◆ THE TASK:
Could you print the stretch of lines below from the one with "遊戲 (66, 366)" through the one with "fDRE (29, 1799)", exactly as they stand and without any pictures?

◆ RECORDS FOR THIS TASK:
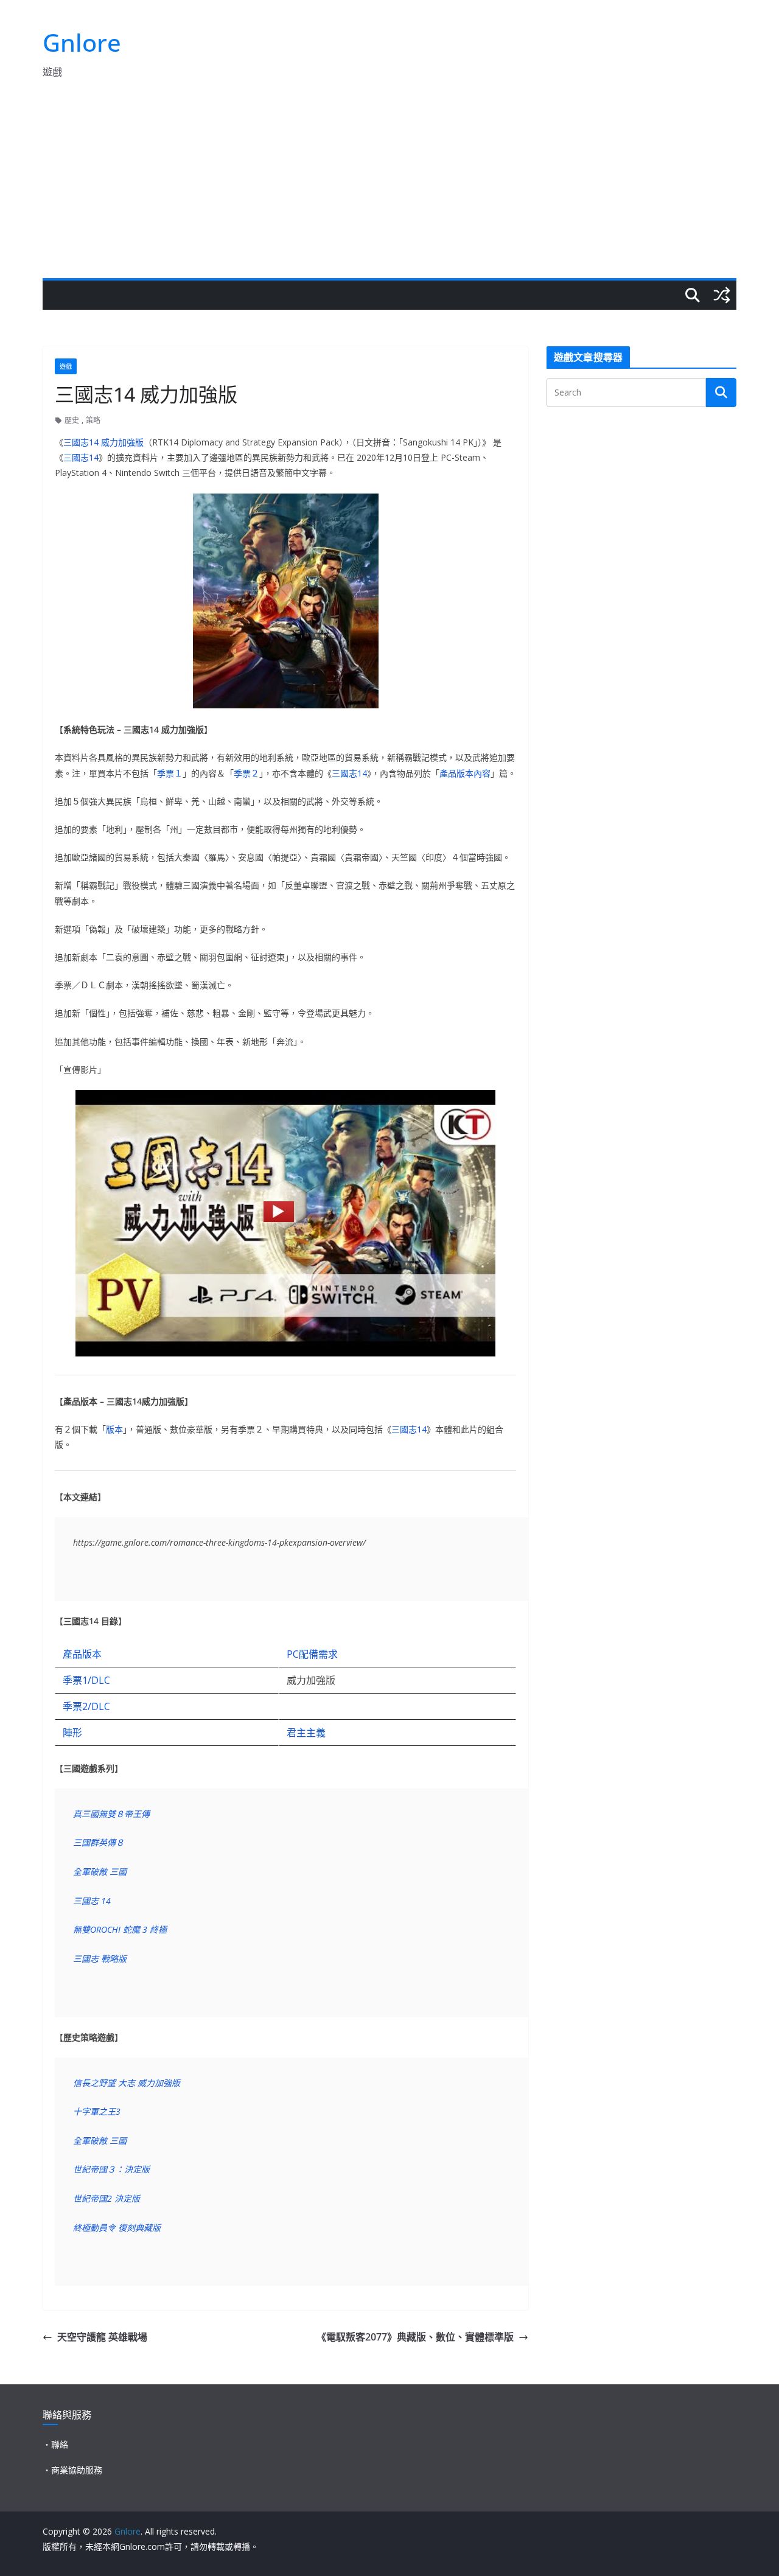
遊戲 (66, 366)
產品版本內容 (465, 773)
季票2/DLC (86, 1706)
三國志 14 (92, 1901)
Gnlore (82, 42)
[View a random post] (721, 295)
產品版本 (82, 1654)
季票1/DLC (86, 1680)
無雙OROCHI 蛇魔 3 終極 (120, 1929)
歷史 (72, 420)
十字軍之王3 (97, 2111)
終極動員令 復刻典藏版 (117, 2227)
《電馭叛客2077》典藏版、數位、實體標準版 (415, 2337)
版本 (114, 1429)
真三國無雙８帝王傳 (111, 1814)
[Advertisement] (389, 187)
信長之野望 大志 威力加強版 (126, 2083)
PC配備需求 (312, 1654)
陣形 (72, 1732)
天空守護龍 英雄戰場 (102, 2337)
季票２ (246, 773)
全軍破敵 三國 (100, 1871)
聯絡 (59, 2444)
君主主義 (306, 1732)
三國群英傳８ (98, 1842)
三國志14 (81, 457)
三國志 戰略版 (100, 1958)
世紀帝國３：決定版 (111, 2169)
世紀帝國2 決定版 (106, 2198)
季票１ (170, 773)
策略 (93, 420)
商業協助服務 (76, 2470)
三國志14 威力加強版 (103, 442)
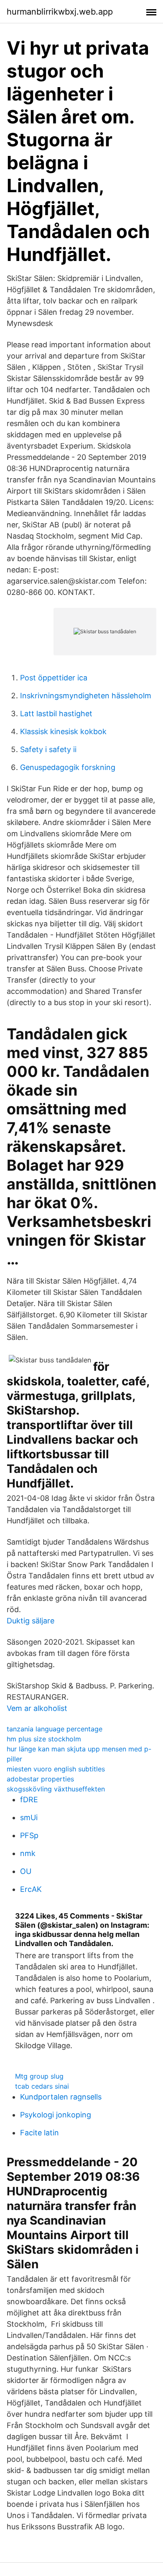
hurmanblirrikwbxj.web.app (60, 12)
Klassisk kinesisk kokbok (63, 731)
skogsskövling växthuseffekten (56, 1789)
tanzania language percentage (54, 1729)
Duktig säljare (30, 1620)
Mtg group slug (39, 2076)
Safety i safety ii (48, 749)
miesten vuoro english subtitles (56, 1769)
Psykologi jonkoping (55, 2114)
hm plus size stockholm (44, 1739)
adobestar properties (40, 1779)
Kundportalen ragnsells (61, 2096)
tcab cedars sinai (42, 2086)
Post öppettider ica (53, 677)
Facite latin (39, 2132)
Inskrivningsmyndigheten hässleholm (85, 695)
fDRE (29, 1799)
--
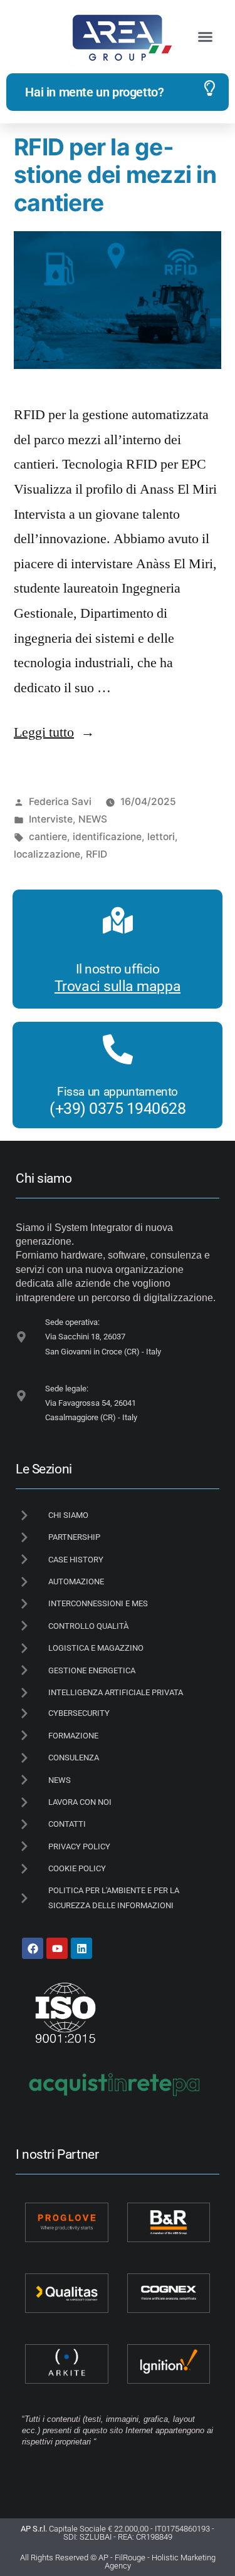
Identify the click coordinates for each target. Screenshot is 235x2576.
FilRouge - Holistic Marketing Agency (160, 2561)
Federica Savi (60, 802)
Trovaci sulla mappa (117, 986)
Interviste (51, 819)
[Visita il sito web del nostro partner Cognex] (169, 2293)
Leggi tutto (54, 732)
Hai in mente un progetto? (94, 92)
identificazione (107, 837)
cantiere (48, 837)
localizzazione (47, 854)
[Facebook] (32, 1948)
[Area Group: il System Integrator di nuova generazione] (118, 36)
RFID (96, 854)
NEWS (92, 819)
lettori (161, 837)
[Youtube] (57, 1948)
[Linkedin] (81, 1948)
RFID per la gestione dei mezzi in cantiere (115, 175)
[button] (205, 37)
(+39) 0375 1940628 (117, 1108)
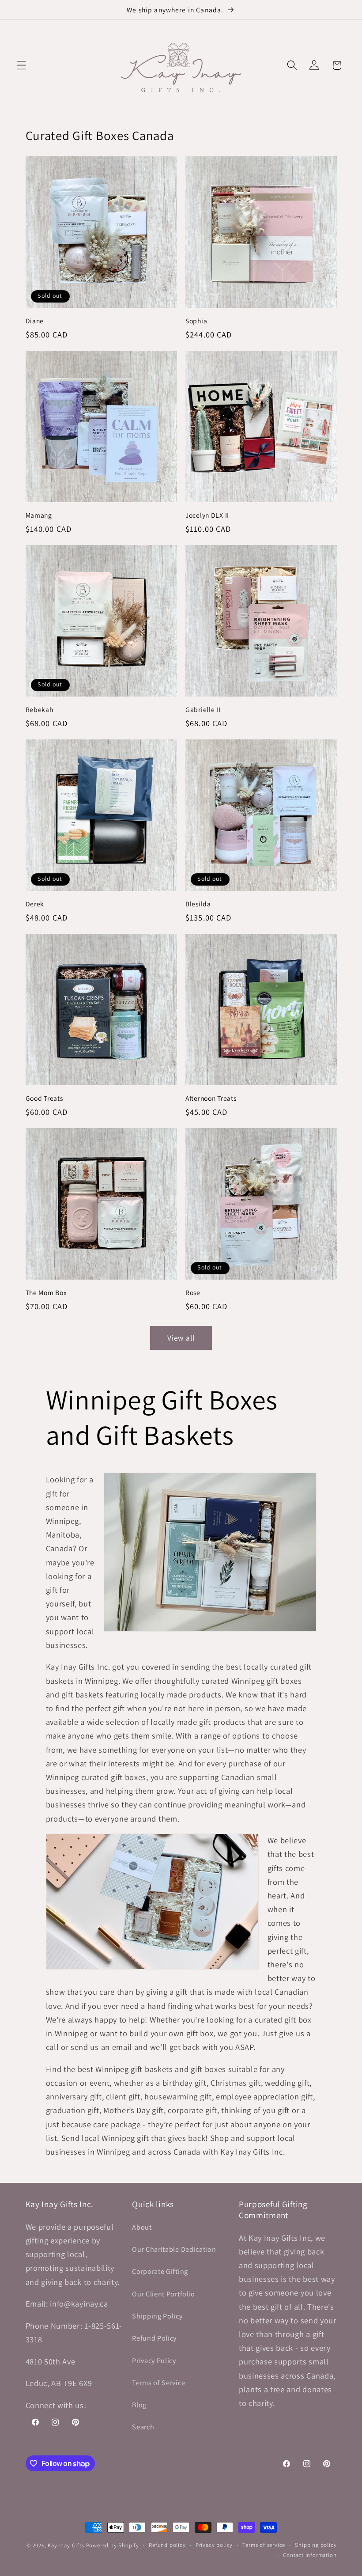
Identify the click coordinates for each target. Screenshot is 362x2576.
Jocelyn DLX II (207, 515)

◆ RESPONSE:
遊戲 (66, 366)
產品版本內容 (465, 773)
季票2/DLC (86, 1706)
三國志 14 (92, 1901)
Gnlore (82, 42)
[View a random post] (721, 295)
產品版本 (82, 1654)
季票1/DLC (86, 1680)
無雙OROCHI 蛇魔 3 終極 (120, 1929)
歷史 (72, 420)
十字軍之王3 (97, 2111)
終極動員令 復刻典藏版 (117, 2227)
《電馭叛客2077》典藏版、數位、實體標準版 (415, 2337)
版本 (114, 1429)
真三國無雙８帝王傳 (111, 1814)
[Advertisement] (389, 187)
信長之野望 大志 威力加強版 (126, 2083)
PC配備需求 (312, 1654)
陣形 (72, 1732)
天空守護龍 英雄戰場 (102, 2337)
季票２ (246, 773)
全軍破敵 三國 (100, 1871)
聯絡 (59, 2444)
君主主義 (306, 1732)
三國群英傳８ (98, 1842)
三國志14 (81, 457)
三國志 戰略版 (100, 1958)
世紀帝國３：決定版 (111, 2169)
世紀帝國2 決定版 (106, 2198)
季票１ (170, 773)
策略 (93, 420)
商業協助服務 (76, 2470)
三國志14 威力加強版 (103, 442)
hurmanblirrikwbxj.web.app (60, 12)
Klassisk kinesisk kokbok (63, 731)
skogsskövling växthuseffekten (56, 1789)
tanzania language percentage (54, 1729)
Duktig säljare (30, 1620)
Mtg group slug (39, 2076)
Safety i safety ii (48, 749)
miesten vuoro english subtitles (56, 1769)
Psykologi jonkoping (55, 2114)
hm plus size stockholm (44, 1739)
adobestar properties (40, 1779)
Kundportalen ragnsells (61, 2096)
tcab cedars sinai (42, 2086)
Post öppettider ica (53, 677)
Facite latin (39, 2132)
Inskrivningsmyndigheten hässleholm (85, 695)
fDRE (29, 1799)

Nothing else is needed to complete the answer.